Decided: July 10, 2001

Kohrman, Jackson & Krantz, P.L.L., Jonathan M. Yarger and Bonnie S. Finley, Cleveland, for relators.  Kenneth J. Fisher Co., L.P.A., and Kenneth J. Fisher, Cleveland, for respondent. Arter & Hdden L.L.P., and Hugh M. Stanley, Jr., Cleveland, for defendants.

 On November 6, 2000, the relators1 commenced this mandamus action against the respondent, the Cuyahoga County Common Pleas Court, to compel the court to cease execution of an order and to restore the Health Care Companies and the individual relators to their pre-execution status.   The respondent filed a brief in opposition, which this court recognized as a motion to dismiss.   Subsequently, the relators filed a brief in opposition and the respondent filed a reply brief.   For the following reasons, this court grants the motion to dismiss.

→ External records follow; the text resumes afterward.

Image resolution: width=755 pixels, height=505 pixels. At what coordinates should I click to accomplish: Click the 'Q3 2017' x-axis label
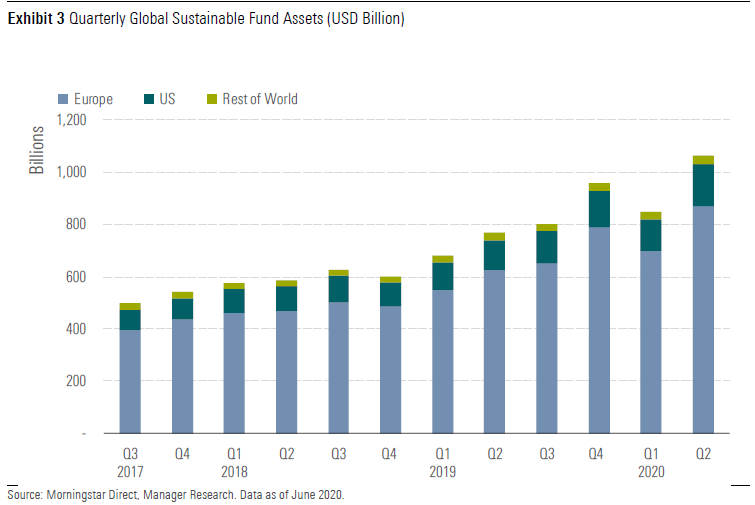tap(130, 462)
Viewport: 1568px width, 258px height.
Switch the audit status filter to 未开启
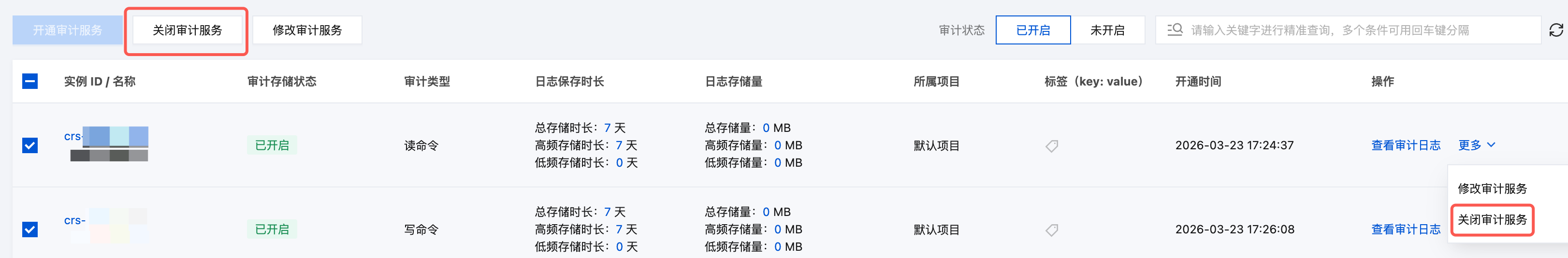pos(1106,30)
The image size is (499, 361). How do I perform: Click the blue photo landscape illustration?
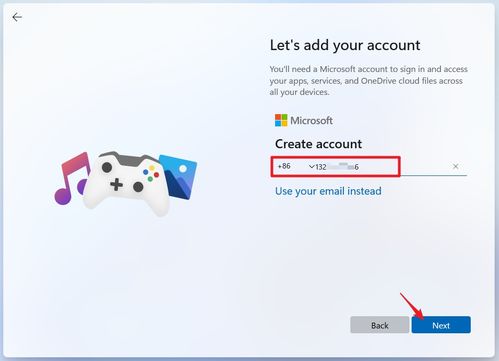[178, 177]
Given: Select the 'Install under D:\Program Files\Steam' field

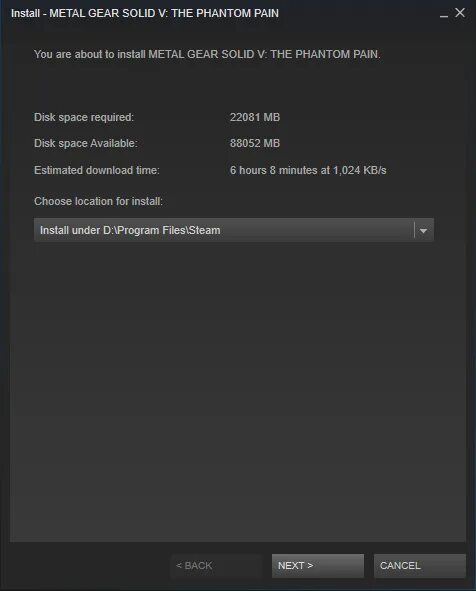Looking at the screenshot, I should tap(234, 230).
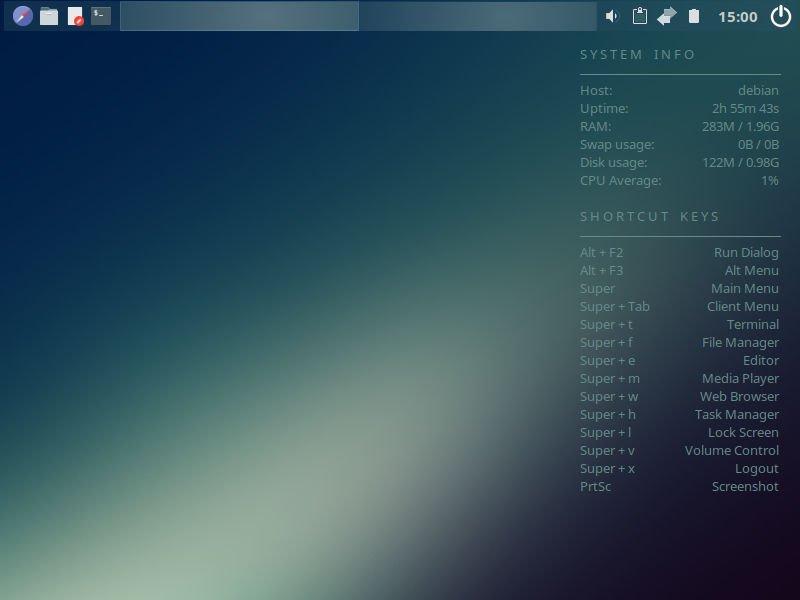800x600 pixels.
Task: Select the Run Dialog shortcut entry
Action: point(744,252)
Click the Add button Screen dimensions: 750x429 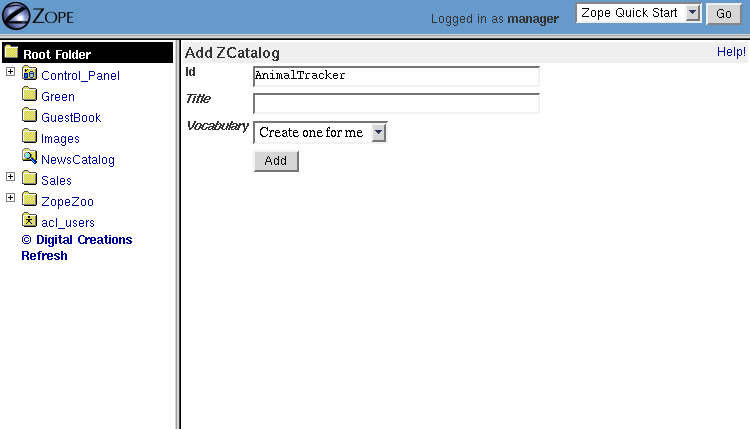click(276, 161)
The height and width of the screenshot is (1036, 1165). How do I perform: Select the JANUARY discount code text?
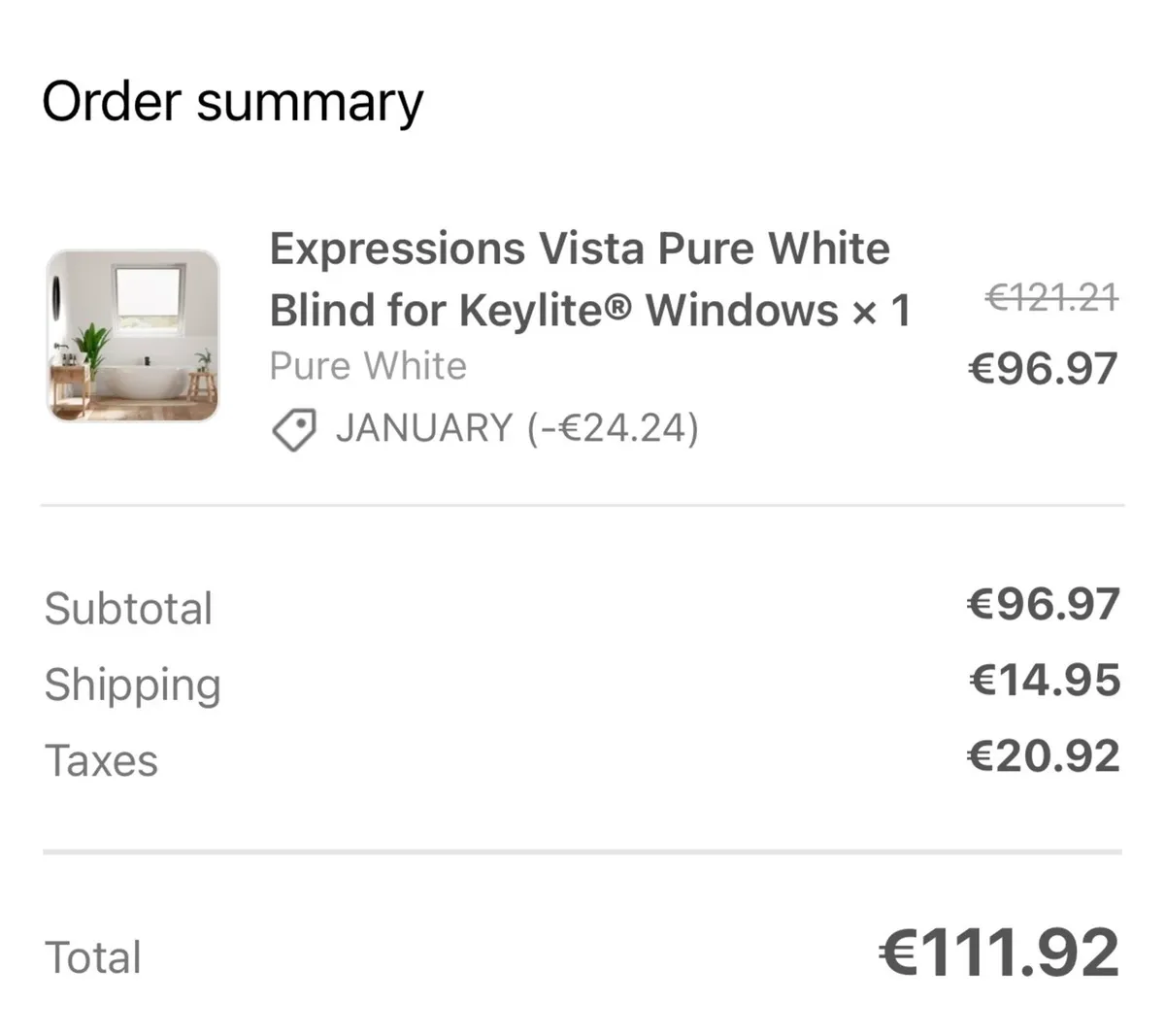pyautogui.click(x=423, y=428)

Joseph E. Coury is the father of the individual relators and Elias Coury.   In the early 1990s, Joseph E. Coury owned the Health Care Companies and transferred the companies' stock to his children and their spouses.   By 1994, he was no longer a shareholder, and the children were running the companies.

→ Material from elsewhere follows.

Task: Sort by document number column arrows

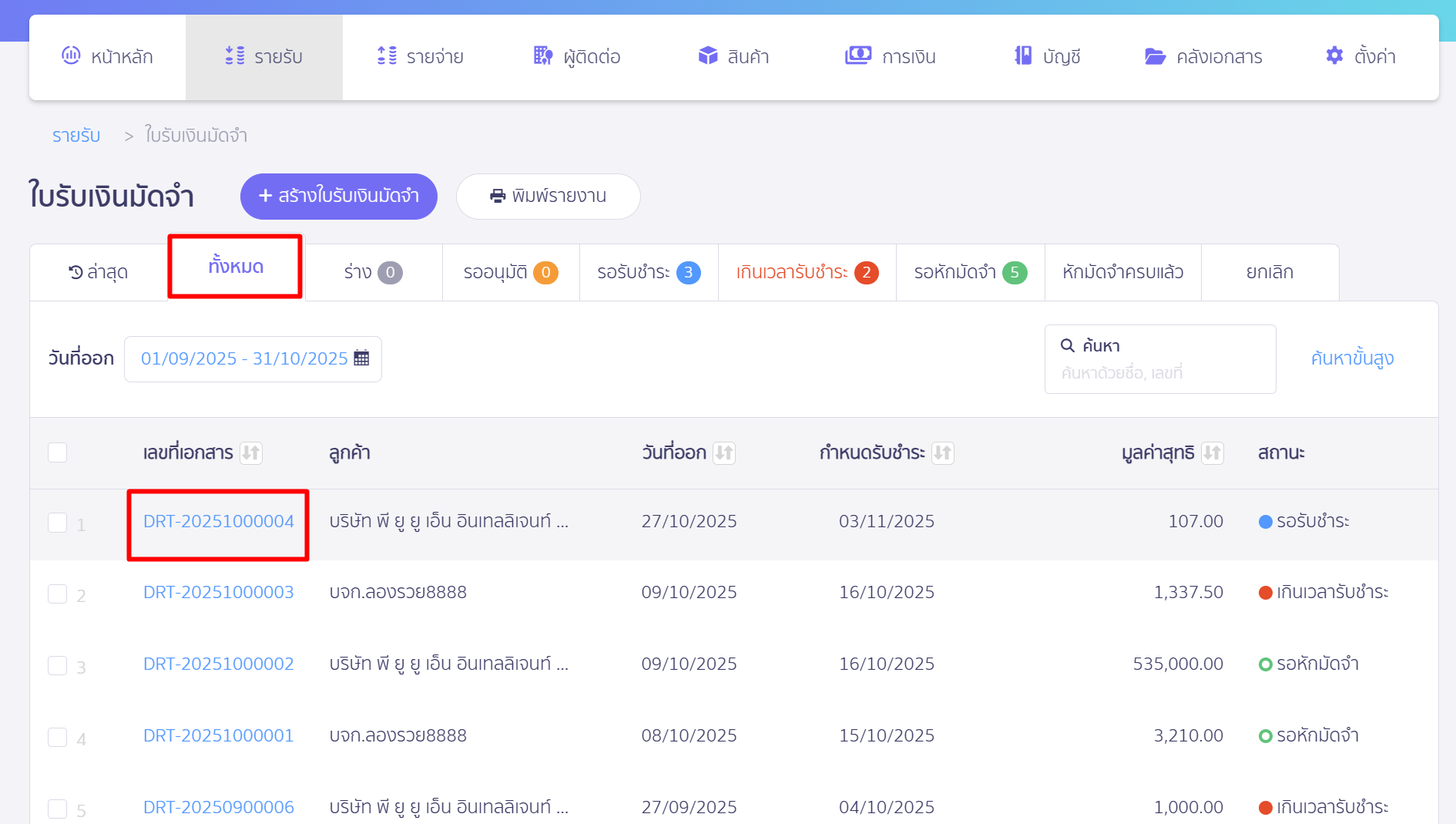Action: point(251,452)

However, by the late 1990s, the children were having disputes about running the companies.   On August 24, 1999, Joseph E. Coury produced closed corporation agreements for the Health Care Companies that purported to grant Joseph E. Coury the right to unilaterally control the ownership and operation of the companies.   In April 2000, the relators filed suit against Joseph E. Coury and Elias Coury (hereinafter “Joseph E. Coury”) to declare the closed corporation agreements invalid and unenforceable, for injunctive relief, to prevent the enforcement of the agreements by estoppel, and for reformation and damages.   Joseph E. Coury counterclaimed to declare the agreements valid and enforceable and for redemption of shares.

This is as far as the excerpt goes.